Others have said the answer is simply no, but that's not entirely true. You can get some slight improvement from downscaling; errors and artifacts in the stream will be less visible, but this slight improvement usually isn't worth the increased bandwidth usage and CPU usage. Effective downscaling also requires graphics which can manage it, Nvidia GTX GPUs can do this, I'm not sure about AMD or Intel graphics.
On youtube? It depends.
Youtube recompresses video uploads to reduce space and store a version of the video which requires the least CPU to decompress. I've uploaded 1080p videos which later look horrible in the youtube version. And the same happens with 4k video.

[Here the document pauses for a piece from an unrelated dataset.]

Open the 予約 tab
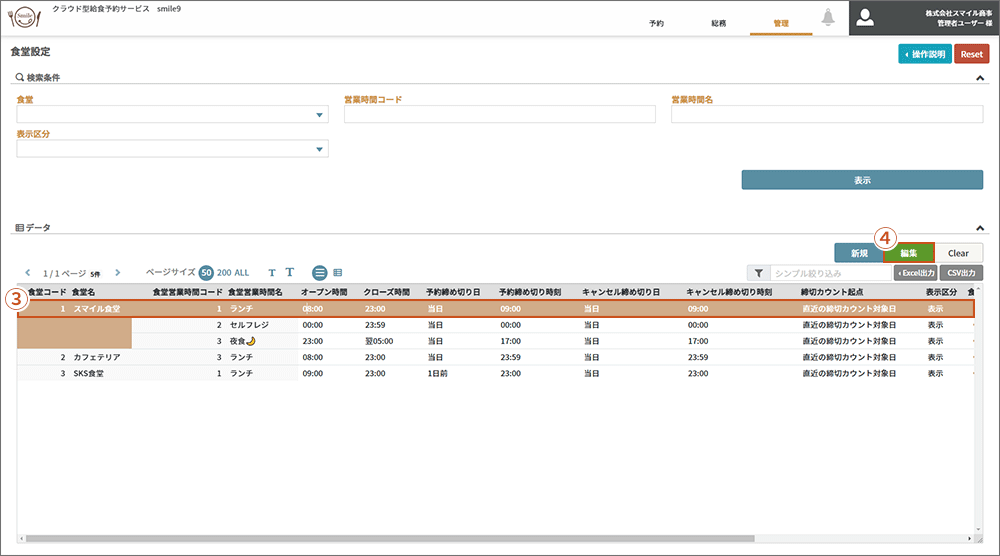1000x556 pixels. click(x=656, y=22)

Having said that, it is very unlikely youtube will increase the quality of the video streams, which means 1080p video will always look as horrible as it looks now. So in a way, watching a 4k poorly compressed video stream on a 1080p monitor may look more pleasant if the video doesn't have much movement. When the video is still, a 4k low bandwidth video will be able to provide a more detailed picture which scaled down will look better than a low bandwidth 1080p video. But if you are looking at action footage, 4k youtube is only going to bring you higher visual artefacts.
A good example of how horrible youtube recompression is can be seen at
which is a 4k video comparison of the Samsung Galaxy Alpha and Sony Xperia Z3 Compact. Watch the 4k youtube video and then download the raw 4k footage from the provided mediafire links. The most noticeable artefacts are in the lower part of the screen representing the Sony Xperia version: the 4k youtube version shows terrible compression artefacts around the shadow of the cameraman, but the raw 4k version is smooth as silk and the soft shadows look gorgeous.If that doesn't convince you, think of it this way: the download size for the 4k youtube version is around 600MiB, the download size for the raw 4k video is 1.5GiB. So essentially anything you watch on youtube is one third the quality you get from the camera.
As with the general question of watching 4k on a 1080p monitor, yes, there is difference, there are comparisons of video between prosumer 1080p cameras and mobile 4k cameras and the 4k mobile version downscaled to 1080 looks better because it has sharper edges. But of course the difference is more notable on a 4k screen, and as other say, really good 1080p cameras are still much better than crappy 4k ones.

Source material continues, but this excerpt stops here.